#### Exercise:
Every line of the records that holds the word "computer" should be copied out.

#### Records for this exercise:

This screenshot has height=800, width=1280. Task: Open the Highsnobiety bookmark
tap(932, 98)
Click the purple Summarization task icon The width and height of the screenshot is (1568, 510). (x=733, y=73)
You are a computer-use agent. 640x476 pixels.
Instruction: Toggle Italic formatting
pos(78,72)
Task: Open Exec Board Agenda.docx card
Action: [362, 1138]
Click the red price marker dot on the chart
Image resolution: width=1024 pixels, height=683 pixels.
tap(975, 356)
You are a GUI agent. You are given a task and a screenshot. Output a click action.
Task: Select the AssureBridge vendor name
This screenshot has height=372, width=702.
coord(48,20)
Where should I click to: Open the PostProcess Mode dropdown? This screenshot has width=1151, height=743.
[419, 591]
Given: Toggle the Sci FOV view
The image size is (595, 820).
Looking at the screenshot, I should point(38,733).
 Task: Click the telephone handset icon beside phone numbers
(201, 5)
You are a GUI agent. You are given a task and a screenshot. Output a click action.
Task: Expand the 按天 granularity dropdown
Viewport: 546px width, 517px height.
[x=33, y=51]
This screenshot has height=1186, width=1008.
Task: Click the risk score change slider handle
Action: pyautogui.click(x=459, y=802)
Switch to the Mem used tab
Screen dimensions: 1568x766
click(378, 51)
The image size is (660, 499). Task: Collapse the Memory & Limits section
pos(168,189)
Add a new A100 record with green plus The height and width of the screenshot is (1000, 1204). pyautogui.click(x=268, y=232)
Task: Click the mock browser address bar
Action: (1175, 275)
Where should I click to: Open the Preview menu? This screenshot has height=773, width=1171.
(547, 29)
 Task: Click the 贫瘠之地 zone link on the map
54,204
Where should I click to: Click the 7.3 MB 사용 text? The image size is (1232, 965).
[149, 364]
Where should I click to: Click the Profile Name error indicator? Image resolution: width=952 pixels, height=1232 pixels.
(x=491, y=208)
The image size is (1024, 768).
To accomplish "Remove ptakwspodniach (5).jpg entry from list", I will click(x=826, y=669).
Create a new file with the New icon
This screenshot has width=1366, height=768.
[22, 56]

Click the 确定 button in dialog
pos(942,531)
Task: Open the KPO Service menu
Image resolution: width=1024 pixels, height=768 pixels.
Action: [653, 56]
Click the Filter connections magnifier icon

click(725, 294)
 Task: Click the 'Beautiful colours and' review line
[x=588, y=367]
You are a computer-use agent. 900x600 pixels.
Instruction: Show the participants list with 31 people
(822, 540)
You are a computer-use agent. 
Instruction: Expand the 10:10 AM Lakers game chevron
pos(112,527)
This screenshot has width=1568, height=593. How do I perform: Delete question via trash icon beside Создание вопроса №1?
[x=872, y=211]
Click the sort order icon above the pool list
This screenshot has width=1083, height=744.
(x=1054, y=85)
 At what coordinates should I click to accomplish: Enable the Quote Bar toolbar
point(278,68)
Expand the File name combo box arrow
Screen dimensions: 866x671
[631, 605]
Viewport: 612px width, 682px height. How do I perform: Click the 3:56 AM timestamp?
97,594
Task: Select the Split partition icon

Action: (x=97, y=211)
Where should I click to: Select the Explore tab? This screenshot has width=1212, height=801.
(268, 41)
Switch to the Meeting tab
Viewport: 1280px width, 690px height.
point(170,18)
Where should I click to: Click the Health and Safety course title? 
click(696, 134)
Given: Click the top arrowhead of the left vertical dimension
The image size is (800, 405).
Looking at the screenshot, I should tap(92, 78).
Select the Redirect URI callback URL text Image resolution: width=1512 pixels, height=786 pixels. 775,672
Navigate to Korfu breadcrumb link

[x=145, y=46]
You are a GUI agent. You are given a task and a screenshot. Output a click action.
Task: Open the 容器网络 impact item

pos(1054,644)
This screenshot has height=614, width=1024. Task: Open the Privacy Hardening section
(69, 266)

#### Result for this task:
You are a computer-use agent. 640x476 pixels.
You are a computer-use agent. 900x600 pixels.
You are a computer-use agent. 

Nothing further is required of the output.